The Transfer Window

Will higher transfer values lead to more members moving their benefits out of DB pension schemes?

The summer transfer window closed on 31 August and Premier League football clubs reported record levels of transfer activity. A greater number of player transfers and ever higher transfer values. A similar picture is emerging with defined benefit (DB) pension schemes, with more frequent requests for transfer statements from deferred members and higher transfer values being quoted. Will higher transfer values lead to more members moving their benefits out of DB pension schemes?

Whereas summer football player acquisitions appear not to be affected by the vote to leave the EU, Brexit has had a dramatic impact on DB pension schemes. Lower interest rates and lower expected investment returns have resulted in the calculation of higher deficits and higher transfer values. Not good for the trustees of DB schemes, but maybe good for the deferred members?
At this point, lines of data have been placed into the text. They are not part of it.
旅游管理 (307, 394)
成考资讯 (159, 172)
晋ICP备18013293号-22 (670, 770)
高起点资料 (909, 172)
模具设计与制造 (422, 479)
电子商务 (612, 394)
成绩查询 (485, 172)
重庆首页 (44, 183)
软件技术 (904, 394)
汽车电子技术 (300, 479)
Low yields, high transfer values

A cash equivalent transfer value (CETV) is this present value of a member’s expected retirement income from their DB pension scheme. Most Scheme Actuaries calculate CETVs using a set of economic assumptions that change every month in line with yields on government gilts and corporate bond assets. Using a lower yield places a higher present value on inflation linked income payments during retirement. At the start of 2016, long term gilts and corporate bonds were yielding 2.6% and 3.7% respectively. Eight months later, these yields are down to 1.4% and 2.5%. In broad terms, using a yield that is 1.2% lower could add 25% to the CETV figure. A deferred member, having taken advice from their financial adviser, may have declined a £160,000 CETV at the start of the year on the grounds of poor value. With a revised transfer value of £200,000, will they revisit that assessment and decide to transfer out of the DB scheme?

Individual circumstances

The decision to transfer benefits out of a DB scheme will depend on the specific circumstances of the individual member. And if the CETV is over £30,000, the member will have to receive independent financial advice before the trustees of the scheme will pay out the transfer value. The financial adviser will consider a long list of member specific factors including age, marital status, attitude to risk, health, and other retirement savings before coming up with a recommendation to transfer or remain in the scheme. Before the recent increase in CETVs, the usual stance was that a transfer is not in the member’s financial interest and therefore transfer recommendations from financial advisers were few and far between. TDC’s experience over the last 18 months is that approximately 5% of deferred members are requesting CETV statements but only 1 in 10 of these members go on to transfer out of the scheme. It will be interesting to monitor how these statistics might change going forward with higher CETVs now being calculated.

Reduced transfer values

As mentioned earlier, many schemes are now reporting lower funding levels and bigger deficits. The trustees of the more distressed schemes will be asking the Scheme Actuary to check if the scheme can afford to pay out CETVs to all the deferred members. If the value of the scheme’s assets is less than the total value of CETVs for all members, the trustees have the right to reduce CETVs, usually by a fixed percentage, until the scheme is better funded. I have seen reductions of up to 40% of CETVs for some distressed schemes. Stating the obvious here, reduced transfer values will be viewed as poor value and members are less likely to transfer out.

Enhanced transfer values

On the other hand, for the better funded schemes, and there are some out there, the sponsoring employer and trustees may agree to offer enhanced transfer values to deferred members, eg quoting 130% of the standard CETV amount. This enhancement could be funded partly by the scheme and partly by the sponsoring employer. The employer may also pay the full cost of the required member advice from the independent financial adviser. This combination of higher standard CETVs from lower yields and the offer of an enhancement could result in a clear recommendation to transfer out of the DB pension scheme.

Win, win, win

In May last year I wrote an article on transfer values and used the phrase “Win, Win, Win” to refer to the possible situation of the member, sponsoring employer and trustees benefiting from a transfer value being paid from the DB scheme. I remain convinced that this situation is still possible, but only for the few deferred members with very significant benefit entitlements. Almost all of the small DB pension schemes that we manage for our clients have half a dozen or so members with above average benefits. It is likely that these members are more interested in considering a (suitably high) transfer value, particularly if they are close to the scheme’s normal retirement age. The payment of a high transfer value for just one member can make a big difference to the funding level of a small DB pension scheme. So who is the Paul Pogba* in your DB pension scheme?

*Paul Pogba recently transferred from Juventus to Manchester United for a world record transfer value of £89 million.